▶ AIM OF THE TASK
Return the records in full, exactly as given.

▶ DATASET RECORDS

◇ ◇ ◇ ◇ ◇

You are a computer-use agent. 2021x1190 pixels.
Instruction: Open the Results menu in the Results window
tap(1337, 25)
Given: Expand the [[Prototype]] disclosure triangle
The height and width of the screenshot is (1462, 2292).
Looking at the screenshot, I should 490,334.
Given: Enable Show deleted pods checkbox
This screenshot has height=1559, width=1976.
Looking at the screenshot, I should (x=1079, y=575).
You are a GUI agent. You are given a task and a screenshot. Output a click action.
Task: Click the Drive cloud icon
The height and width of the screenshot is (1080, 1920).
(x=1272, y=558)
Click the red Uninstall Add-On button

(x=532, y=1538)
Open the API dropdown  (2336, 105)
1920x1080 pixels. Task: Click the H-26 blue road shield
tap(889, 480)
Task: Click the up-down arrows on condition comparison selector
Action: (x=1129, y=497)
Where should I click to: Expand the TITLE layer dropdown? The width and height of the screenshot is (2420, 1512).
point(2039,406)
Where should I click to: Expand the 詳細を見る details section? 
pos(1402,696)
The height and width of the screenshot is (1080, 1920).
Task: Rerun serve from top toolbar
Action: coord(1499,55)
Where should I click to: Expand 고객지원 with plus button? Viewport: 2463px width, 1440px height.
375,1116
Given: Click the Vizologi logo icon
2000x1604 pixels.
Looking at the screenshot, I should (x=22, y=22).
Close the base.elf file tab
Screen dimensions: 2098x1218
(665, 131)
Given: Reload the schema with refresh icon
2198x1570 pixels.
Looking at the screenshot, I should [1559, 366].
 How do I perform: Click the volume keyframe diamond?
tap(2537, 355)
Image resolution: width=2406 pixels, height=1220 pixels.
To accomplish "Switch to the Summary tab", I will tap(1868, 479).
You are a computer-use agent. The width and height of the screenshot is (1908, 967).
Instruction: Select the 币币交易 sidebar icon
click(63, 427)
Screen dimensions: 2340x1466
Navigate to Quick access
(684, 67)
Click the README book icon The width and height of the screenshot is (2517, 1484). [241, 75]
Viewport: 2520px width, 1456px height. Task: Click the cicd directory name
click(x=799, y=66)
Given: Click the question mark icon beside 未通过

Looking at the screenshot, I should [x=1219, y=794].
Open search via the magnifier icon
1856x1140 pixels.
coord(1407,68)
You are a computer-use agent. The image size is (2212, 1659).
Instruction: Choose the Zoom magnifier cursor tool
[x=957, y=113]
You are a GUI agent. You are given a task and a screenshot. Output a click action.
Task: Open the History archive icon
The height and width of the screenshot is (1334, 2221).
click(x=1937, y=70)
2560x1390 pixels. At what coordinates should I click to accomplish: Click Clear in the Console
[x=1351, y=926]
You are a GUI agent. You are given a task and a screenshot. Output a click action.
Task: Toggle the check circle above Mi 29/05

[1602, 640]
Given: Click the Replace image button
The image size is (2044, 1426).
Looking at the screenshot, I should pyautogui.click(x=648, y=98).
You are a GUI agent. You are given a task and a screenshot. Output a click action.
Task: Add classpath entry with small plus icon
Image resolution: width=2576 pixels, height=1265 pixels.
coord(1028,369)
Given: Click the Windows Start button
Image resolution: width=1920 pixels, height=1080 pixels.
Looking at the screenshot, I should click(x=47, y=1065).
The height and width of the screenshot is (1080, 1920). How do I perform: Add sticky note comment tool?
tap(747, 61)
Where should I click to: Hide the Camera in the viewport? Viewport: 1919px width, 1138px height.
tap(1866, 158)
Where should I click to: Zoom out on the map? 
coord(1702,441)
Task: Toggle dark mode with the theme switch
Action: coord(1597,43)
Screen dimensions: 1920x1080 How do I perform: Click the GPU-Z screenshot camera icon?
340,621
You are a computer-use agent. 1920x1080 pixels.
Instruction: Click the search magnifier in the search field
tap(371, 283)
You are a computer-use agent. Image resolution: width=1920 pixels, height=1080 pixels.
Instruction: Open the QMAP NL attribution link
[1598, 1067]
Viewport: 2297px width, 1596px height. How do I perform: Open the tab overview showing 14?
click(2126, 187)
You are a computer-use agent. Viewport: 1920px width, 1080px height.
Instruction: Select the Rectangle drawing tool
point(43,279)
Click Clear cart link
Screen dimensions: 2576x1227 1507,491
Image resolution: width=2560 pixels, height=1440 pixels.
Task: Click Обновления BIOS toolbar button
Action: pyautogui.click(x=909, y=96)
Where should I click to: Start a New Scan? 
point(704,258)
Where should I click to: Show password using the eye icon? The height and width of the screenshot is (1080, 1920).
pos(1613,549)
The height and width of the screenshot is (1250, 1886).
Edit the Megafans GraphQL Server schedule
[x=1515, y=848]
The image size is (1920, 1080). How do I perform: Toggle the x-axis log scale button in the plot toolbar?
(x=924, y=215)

◇ ◇ ◇ ◇ ◇

▶ RESULT
You are a computer-use agent. 2021x1190 pixels.
Instruction: Open the Results menu in the Results window
tap(1337, 25)
Given: Expand the [[Prototype]] disclosure triangle
The height and width of the screenshot is (1462, 2292).
Looking at the screenshot, I should 490,334.
Given: Enable Show deleted pods checkbox
This screenshot has height=1559, width=1976.
Looking at the screenshot, I should (x=1079, y=575).
You are a GUI agent. You are given a task and a screenshot. Output a click action.
Task: Click the Drive cloud icon
The height and width of the screenshot is (1080, 1920).
(x=1272, y=558)
Click the red Uninstall Add-On button

(x=532, y=1538)
Open the API dropdown  (2336, 105)
1920x1080 pixels. Task: Click the H-26 blue road shield
tap(889, 480)
Task: Click the up-down arrows on condition comparison selector
Action: (x=1129, y=497)
Where should I click to: Expand the TITLE layer dropdown? The width and height of the screenshot is (2420, 1512).
point(2039,406)
Where should I click to: Expand the 詳細を見る details section? 
pos(1402,696)
The height and width of the screenshot is (1080, 1920).
Task: Rerun serve from top toolbar
Action: coord(1499,55)
Where should I click to: Expand 고객지원 with plus button? Viewport: 2463px width, 1440px height.
375,1116
Given: Click the Vizologi logo icon
2000x1604 pixels.
Looking at the screenshot, I should (x=22, y=22).
Close the base.elf file tab
Screen dimensions: 2098x1218
(665, 131)
Given: Reload the schema with refresh icon
2198x1570 pixels.
Looking at the screenshot, I should [1559, 366].
 How do I perform: Click the volume keyframe diamond?
tap(2537, 355)
Image resolution: width=2406 pixels, height=1220 pixels.
To accomplish "Switch to the Summary tab", I will tap(1868, 479).
You are a computer-use agent. The width and height of the screenshot is (1908, 967).
Instruction: Select the 币币交易 sidebar icon
click(63, 427)
Screen dimensions: 2340x1466
Navigate to Quick access
(684, 67)
Click the README book icon The width and height of the screenshot is (2517, 1484). [241, 75]
Viewport: 2520px width, 1456px height. Task: Click the cicd directory name
click(x=799, y=66)
Given: Click the question mark icon beside 未通过

Looking at the screenshot, I should [x=1219, y=794].
Open search via the magnifier icon
1856x1140 pixels.
coord(1407,68)
You are a computer-use agent. The image size is (2212, 1659).
Instruction: Choose the Zoom magnifier cursor tool
[x=957, y=113]
You are a GUI agent. You are given a task and a screenshot. Output a click action.
Task: Open the History archive icon
The height and width of the screenshot is (1334, 2221).
click(x=1937, y=70)
2560x1390 pixels. At what coordinates should I click to accomplish: Click Clear in the Console
[x=1351, y=926]
You are a GUI agent. You are given a task and a screenshot. Output a click action.
Task: Toggle the check circle above Mi 29/05

[1602, 640]
Given: Click the Replace image button
The image size is (2044, 1426).
Looking at the screenshot, I should pyautogui.click(x=648, y=98).
You are a GUI agent. You are given a task and a screenshot. Output a click action.
Task: Add classpath entry with small plus icon
Image resolution: width=2576 pixels, height=1265 pixels.
coord(1028,369)
Given: Click the Windows Start button
Image resolution: width=1920 pixels, height=1080 pixels.
Looking at the screenshot, I should click(x=47, y=1065).
The height and width of the screenshot is (1080, 1920). How do I perform: Add sticky note comment tool?
tap(747, 61)
Where should I click to: Hide the Camera in the viewport? Viewport: 1919px width, 1138px height.
tap(1866, 158)
Where should I click to: Zoom out on the map? 
coord(1702,441)
Task: Toggle dark mode with the theme switch
Action: coord(1597,43)
Screen dimensions: 1920x1080 How do I perform: Click the GPU-Z screenshot camera icon?
340,621
You are a computer-use agent. 1920x1080 pixels.
Instruction: Click the search magnifier in the search field
tap(371, 283)
You are a computer-use agent. Image resolution: width=1920 pixels, height=1080 pixels.
Instruction: Open the QMAP NL attribution link
[1598, 1067]
Viewport: 2297px width, 1596px height. How do I perform: Open the tab overview showing 14?
click(2126, 187)
You are a computer-use agent. Viewport: 1920px width, 1080px height.
Instruction: Select the Rectangle drawing tool
point(43,279)
Click Clear cart link
Screen dimensions: 2576x1227 1507,491
Image resolution: width=2560 pixels, height=1440 pixels.
Task: Click Обновления BIOS toolbar button
Action: pyautogui.click(x=909, y=96)
Where should I click to: Start a New Scan? 
point(704,258)
Where should I click to: Show password using the eye icon? The height and width of the screenshot is (1080, 1920).
pos(1613,549)
The height and width of the screenshot is (1250, 1886).
Edit the Megafans GraphQL Server schedule
[x=1515, y=848]
The image size is (1920, 1080). How do I perform: Toggle the x-axis log scale button in the plot toolbar?
(x=924, y=215)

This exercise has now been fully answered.